= Beginning of Section =
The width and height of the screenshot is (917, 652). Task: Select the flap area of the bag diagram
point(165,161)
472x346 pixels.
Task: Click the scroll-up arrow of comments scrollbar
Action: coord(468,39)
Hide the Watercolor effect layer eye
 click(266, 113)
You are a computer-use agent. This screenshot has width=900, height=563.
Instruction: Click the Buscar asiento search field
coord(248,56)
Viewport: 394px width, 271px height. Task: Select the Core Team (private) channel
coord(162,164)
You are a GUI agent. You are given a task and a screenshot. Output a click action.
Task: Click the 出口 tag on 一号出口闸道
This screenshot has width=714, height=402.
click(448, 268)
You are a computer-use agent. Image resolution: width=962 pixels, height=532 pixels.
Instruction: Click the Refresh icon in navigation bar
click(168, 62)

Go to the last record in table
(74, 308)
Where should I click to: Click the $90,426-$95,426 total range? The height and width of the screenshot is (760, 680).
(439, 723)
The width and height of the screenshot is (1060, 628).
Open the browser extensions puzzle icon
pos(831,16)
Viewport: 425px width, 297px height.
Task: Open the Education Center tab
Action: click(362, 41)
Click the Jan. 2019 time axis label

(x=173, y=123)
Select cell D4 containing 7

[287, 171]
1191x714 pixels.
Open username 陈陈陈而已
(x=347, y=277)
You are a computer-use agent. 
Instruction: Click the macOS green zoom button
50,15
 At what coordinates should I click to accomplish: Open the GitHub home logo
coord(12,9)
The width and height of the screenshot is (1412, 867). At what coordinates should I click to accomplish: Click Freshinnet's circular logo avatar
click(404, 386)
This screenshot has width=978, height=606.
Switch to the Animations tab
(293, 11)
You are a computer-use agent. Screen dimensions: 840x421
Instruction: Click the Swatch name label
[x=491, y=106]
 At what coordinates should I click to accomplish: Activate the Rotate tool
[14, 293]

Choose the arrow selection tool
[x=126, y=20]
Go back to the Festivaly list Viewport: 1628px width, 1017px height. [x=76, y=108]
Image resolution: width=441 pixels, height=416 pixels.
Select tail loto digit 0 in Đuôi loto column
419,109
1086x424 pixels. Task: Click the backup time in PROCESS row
= End of Section =
→ Your task
Your task is to write out every record exactly.

→ Worked solution
The width and height of the screenshot is (917, 652). Task: Select the flap area of the bag diagram
point(165,161)
472x346 pixels.
Task: Click the scroll-up arrow of comments scrollbar
Action: coord(468,39)
Hide the Watercolor effect layer eye
 click(266, 113)
You are a computer-use agent. This screenshot has width=900, height=563.
Instruction: Click the Buscar asiento search field
coord(248,56)
Viewport: 394px width, 271px height. Task: Select the Core Team (private) channel
coord(162,164)
You are a GUI agent. You are given a task and a screenshot. Output a click action.
Task: Click the 出口 tag on 一号出口闸道
This screenshot has width=714, height=402.
click(448, 268)
You are a computer-use agent. Image resolution: width=962 pixels, height=532 pixels.
Instruction: Click the Refresh icon in navigation bar
click(168, 62)

Go to the last record in table
(74, 308)
Where should I click to: Click the $90,426-$95,426 total range? The height and width of the screenshot is (760, 680).
(439, 723)
The width and height of the screenshot is (1060, 628).
Open the browser extensions puzzle icon
pos(831,16)
Viewport: 425px width, 297px height.
Task: Open the Education Center tab
Action: click(362, 41)
Click the Jan. 2019 time axis label

(x=173, y=123)
Select cell D4 containing 7

[287, 171]
1191x714 pixels.
Open username 陈陈陈而已
(x=347, y=277)
You are a computer-use agent. 
Instruction: Click the macOS green zoom button
50,15
 At what coordinates should I click to accomplish: Open the GitHub home logo
coord(12,9)
The width and height of the screenshot is (1412, 867). At what coordinates should I click to accomplish: Click Freshinnet's circular logo avatar
click(404, 386)
This screenshot has width=978, height=606.
Switch to the Animations tab
(293, 11)
You are a computer-use agent. Screen dimensions: 840x421
Instruction: Click the Swatch name label
[x=491, y=106]
 At what coordinates should I click to accomplish: Activate the Rotate tool
[14, 293]

Choose the arrow selection tool
[x=126, y=20]
Go back to the Festivaly list Viewport: 1628px width, 1017px height. [x=76, y=108]
Image resolution: width=441 pixels, height=416 pixels.
Select tail loto digit 0 in Đuôi loto column
419,109
1086x424 pixels. Task: Click the backup time in PROCESS row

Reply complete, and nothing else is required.